The Rise of the Cloud Data Lake Engine: Architecting for Real-Time SQL Queries
No longer an adolescent with Hadoop awkwardness, the cloud data lake is approaching adulthood thanks to the nurturing of cloud object storage, new processors, and elastic compute capability. It now runs many workloads—including both data science and business intelligence (BI), traditionally owned by the enterprise data warehouse (EDW)—but faces some final growing pains when it comes to speed, complexity, and efficiency.
The cloud data lake engine is a new category of analytics platform that encourages cloud data lake maturity by further improving these three characteristics. It applies real-time SQL querying and a consolidated semantic layer to multi-tenant object storage. It enables enterprises to support interactive BI workloads, simplify data access, and use resources more efficiently.

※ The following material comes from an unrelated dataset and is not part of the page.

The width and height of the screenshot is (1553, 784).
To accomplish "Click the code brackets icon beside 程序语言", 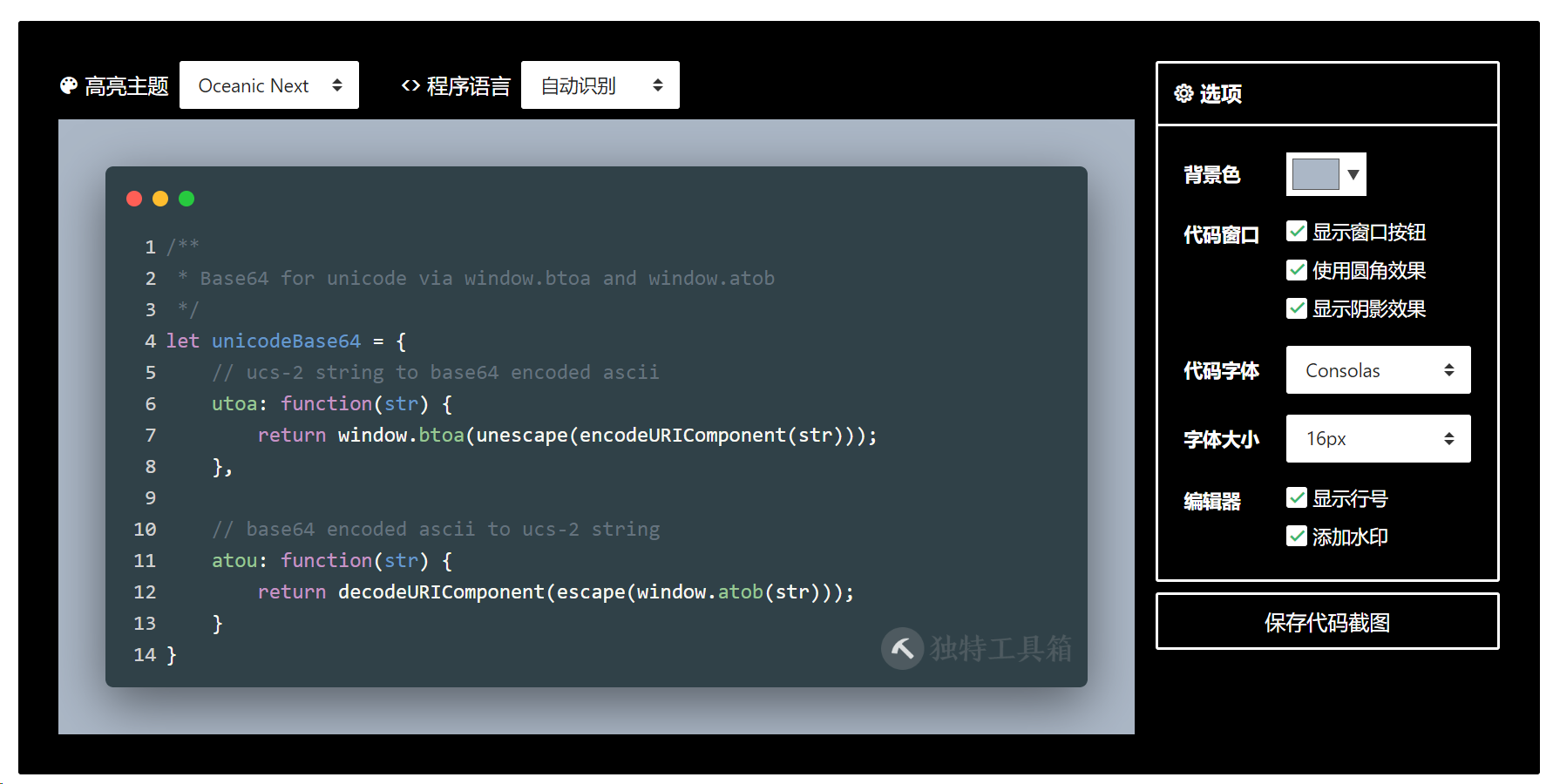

The cloud data lake engine is faster than predecessors because it uses in-memory, columnar, and parallel processing to meet real-time or near-real-time service agreements, breaking a longstanding speed barrier for BI. It is simpler, providing a central control point for data engineers to create the semantic layer. It also reduces the need for separate OLAP cubes, BI extracts, etc., or for semantic layers within BI visualization tools. Finally, the cloud data lake engine is more efficient, reducing compute cycles, cumbersome ETL work, and infrastructure requirements.
The cloud data lake engine can yield business benefits by increasing analytics value, democratizing data consumption, and assisting governance efforts. Enterprise data teams should evaluate commercial and open source technologies—in particular, their real-time and semantic layer capabilities, compute usage methods, and support for open architectures—as they consider layering a cloud data lake engine onto their environments.